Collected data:
____________

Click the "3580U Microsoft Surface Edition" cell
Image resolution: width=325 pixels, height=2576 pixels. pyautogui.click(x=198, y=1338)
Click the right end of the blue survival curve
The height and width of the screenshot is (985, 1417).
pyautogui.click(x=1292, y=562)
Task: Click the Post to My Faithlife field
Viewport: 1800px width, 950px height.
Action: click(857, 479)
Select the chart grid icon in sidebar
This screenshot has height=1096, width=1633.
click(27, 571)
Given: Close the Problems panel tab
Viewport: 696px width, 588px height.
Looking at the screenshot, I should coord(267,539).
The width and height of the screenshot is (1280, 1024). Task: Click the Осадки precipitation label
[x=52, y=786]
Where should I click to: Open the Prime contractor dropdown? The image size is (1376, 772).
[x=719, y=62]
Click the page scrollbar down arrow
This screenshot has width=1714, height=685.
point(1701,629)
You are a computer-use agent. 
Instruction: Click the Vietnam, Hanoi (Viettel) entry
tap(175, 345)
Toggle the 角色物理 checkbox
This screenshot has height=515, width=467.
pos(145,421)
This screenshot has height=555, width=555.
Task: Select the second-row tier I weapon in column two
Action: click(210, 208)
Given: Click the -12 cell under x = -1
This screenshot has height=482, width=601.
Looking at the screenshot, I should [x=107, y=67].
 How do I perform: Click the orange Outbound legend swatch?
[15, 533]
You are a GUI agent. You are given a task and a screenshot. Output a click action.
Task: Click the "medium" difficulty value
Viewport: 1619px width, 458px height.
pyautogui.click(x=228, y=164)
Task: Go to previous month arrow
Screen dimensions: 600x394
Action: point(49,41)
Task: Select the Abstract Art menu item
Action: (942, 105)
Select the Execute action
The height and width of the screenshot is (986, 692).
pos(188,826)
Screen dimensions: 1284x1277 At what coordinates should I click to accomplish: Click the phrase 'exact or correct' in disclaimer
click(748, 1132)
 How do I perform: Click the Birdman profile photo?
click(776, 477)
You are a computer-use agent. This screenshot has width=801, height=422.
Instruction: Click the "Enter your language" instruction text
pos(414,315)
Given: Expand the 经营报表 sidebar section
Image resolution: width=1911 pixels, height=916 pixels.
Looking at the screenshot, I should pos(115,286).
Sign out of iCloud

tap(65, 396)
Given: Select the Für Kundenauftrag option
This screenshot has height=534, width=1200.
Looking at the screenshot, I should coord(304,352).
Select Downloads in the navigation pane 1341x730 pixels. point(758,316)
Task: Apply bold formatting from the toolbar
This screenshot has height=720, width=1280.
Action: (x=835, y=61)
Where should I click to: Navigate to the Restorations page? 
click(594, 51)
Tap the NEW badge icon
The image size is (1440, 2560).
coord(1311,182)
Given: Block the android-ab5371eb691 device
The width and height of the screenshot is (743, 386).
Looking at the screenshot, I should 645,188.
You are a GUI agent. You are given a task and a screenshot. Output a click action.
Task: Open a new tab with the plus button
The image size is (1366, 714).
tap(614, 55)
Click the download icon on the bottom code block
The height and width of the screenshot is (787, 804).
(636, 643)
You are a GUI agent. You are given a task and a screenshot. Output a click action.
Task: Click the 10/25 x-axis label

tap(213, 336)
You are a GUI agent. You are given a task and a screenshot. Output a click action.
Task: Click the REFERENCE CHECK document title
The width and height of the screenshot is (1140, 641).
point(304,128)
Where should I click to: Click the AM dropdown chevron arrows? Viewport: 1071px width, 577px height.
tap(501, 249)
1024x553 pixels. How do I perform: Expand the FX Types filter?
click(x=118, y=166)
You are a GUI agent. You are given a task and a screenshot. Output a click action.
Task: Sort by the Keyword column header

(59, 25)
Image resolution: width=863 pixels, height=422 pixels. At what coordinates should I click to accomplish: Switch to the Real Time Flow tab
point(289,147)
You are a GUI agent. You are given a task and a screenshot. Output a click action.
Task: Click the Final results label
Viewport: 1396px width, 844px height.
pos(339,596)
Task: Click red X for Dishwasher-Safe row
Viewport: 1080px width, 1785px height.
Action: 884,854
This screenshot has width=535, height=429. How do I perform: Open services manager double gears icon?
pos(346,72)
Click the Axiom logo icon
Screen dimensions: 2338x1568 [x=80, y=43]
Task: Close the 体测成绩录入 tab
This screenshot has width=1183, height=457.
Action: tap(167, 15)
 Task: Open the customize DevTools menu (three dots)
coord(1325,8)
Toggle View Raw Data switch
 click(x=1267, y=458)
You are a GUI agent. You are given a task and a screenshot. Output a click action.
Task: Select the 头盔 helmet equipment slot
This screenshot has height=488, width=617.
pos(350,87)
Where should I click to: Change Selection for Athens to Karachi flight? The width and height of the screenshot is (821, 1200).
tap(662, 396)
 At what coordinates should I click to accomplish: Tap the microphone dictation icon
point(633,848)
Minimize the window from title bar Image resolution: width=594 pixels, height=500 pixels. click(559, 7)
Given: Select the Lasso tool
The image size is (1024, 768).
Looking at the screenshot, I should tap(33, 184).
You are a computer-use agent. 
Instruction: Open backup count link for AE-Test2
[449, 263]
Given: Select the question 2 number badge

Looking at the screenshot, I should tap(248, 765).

____________

:: Task statement ::
Count the lines in the entries above that hold the string "from", and give that count without any other text.

:: Solution to this exercise ::
2